## Effective statistical physics of Anosov systems

14 September 2010

We’ve just posted a paper titled “Effective statistical physics of Anosov systems” that details the physical relevance of the techniques we’ve used to characterize network traffic. The idea is that there appears to be a unique well-defined effective temperature (and energy spectrum) for physical systems that are typical under the so-called chaotic hypothesis. We’ve demonstrated how statistical physics can be used to detect malicious or otherwise anomalous network traffic in another whitepaper also available on the arxiv through our downloads page. The current paper completes the circle and presents evidence indicating that the same ideas can be fruitfully applied to nonequilbrium steady states.

4 March 2010

## Random bits

2 March 2010

Ryan Singel’s cri de coeur about cyberwar hype is too juicy to merely provide a link. A few choice excerpts:

The Washington Post gave [former DIRNSA and DNI] McConnell free space to declare that we are losing some sort of cyberwar…But that’s not warfare. That’s espionage…Those enamored with the idea of “cyberwar” aren’t dissuaded by fact-checking…[if the DoS attack on Estonia] was cyberwar, it’s pretty clear the net will be just fine. In fact, none of [the commonly cited examples] demonstrate the existence of a cyberwar, let alone that we are losing it. But this battle isn’t about truth. It’s about power…

the problem with developing cyberweapons…is that you need to know where to point them…The military needs targets…Never shy of extending its power, the military industrial complex wants to turn the internet into yet another venue for an arms race. And it’s waging a psychological warfare campaign on the American people to make that so. The military industrial complex is backed by sensationalism, and a gullible and pageview-hungry media…

There is no cyberwar and we are not losing it. The only war going on is one for the soul of the internet. But if…self-interested exaggerators dominate our nation’s discourse about online security, we will lose that war — and the open internet will be its biggest casualty.

On the opposite end of the nuance spectrum: more than 41% of the zeros of the zeta function are on the critical line.

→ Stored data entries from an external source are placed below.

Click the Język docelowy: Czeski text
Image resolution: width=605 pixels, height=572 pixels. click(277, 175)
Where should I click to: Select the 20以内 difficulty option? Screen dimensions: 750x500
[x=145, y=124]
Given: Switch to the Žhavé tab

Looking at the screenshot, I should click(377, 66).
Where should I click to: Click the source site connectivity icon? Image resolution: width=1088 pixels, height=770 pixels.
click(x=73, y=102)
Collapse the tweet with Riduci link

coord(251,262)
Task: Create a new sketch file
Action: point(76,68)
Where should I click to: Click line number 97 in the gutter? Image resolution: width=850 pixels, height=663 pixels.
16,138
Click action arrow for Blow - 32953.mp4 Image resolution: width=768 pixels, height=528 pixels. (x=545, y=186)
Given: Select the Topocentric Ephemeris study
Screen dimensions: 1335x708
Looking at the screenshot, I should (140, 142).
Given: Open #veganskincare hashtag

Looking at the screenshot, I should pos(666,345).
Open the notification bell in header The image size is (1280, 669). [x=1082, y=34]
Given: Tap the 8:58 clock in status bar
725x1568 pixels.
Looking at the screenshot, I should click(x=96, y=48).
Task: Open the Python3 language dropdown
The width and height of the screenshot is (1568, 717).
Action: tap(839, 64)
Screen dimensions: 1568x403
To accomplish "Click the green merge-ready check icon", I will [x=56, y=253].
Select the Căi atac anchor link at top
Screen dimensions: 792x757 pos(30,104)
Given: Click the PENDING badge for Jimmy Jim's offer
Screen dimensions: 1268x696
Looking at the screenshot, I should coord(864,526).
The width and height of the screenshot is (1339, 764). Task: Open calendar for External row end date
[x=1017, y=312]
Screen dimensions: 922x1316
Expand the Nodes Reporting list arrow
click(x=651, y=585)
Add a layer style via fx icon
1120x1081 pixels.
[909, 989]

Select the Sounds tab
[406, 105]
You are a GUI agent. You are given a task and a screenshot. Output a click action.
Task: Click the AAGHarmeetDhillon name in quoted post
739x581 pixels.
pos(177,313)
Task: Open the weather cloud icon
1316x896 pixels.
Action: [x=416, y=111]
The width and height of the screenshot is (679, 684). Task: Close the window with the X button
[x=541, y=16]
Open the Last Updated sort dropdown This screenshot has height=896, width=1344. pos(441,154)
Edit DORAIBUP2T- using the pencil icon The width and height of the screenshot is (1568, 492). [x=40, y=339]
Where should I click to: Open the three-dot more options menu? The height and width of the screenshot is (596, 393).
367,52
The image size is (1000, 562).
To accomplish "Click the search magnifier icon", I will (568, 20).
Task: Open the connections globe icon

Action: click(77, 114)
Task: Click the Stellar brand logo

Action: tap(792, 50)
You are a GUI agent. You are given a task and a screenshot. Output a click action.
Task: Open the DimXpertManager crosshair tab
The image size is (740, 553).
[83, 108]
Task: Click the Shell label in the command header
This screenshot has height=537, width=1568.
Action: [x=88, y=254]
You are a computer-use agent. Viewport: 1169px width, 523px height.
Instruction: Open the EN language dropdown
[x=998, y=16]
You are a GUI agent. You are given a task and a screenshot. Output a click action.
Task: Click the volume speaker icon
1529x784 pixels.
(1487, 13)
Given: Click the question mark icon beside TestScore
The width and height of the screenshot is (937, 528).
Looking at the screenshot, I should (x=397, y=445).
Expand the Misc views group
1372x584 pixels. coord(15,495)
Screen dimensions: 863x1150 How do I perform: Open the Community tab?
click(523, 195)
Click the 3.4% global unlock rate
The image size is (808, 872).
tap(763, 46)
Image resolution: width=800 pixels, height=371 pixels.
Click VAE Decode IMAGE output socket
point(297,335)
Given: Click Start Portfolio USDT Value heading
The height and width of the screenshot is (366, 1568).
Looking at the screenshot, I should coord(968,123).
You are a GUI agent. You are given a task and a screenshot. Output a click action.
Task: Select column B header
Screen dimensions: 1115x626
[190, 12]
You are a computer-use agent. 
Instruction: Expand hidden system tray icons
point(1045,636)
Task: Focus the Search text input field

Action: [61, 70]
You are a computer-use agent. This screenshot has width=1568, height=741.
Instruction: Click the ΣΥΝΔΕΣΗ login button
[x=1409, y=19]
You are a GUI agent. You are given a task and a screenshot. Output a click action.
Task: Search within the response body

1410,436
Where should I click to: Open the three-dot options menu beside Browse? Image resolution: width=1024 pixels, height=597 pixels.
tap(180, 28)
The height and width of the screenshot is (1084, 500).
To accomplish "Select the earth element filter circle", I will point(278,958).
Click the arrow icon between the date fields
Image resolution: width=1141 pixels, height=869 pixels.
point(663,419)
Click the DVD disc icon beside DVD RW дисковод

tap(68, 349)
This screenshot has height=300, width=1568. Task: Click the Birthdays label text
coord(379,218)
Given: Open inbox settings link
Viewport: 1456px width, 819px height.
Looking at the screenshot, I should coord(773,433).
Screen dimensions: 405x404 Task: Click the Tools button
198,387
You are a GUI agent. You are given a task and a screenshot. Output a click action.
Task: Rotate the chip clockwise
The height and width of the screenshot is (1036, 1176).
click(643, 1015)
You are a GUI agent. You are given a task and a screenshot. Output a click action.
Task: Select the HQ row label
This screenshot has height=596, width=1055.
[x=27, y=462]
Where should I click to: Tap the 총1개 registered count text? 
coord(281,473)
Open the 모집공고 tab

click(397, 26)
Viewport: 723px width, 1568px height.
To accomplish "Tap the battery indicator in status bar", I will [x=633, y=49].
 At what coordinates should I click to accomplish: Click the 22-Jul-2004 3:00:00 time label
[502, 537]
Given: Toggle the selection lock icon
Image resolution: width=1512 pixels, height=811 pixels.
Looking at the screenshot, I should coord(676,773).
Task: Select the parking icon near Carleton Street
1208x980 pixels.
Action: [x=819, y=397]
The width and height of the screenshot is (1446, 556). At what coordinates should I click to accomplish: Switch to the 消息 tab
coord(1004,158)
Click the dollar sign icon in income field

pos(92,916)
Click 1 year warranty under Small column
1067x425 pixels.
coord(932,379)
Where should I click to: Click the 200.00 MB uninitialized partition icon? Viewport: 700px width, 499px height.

## Martingales from finite Markov processes, part 1

15 February 2010

In an earlier series of posts the emerging inhomogeneous Poissonian nature of network traffic was detailed. One implication of this trend is that not only network flows but also individual packets will be increasingly well described by Markov processes of various sorts. At EQ, we use some ideas from the edifice of information theory and the renormalization group to provide a mathematical infrastructure for viewing network traffic as (e.g.) realizations of inhomogeneous finite Markov processes (or countable Markov processes with something akin to a finite universal cover). An essentially equation-free (but idea-heavy) overview of this is given in our whitepaper “Scalable visual traffic analysis”, and more details and examples will be presented over time.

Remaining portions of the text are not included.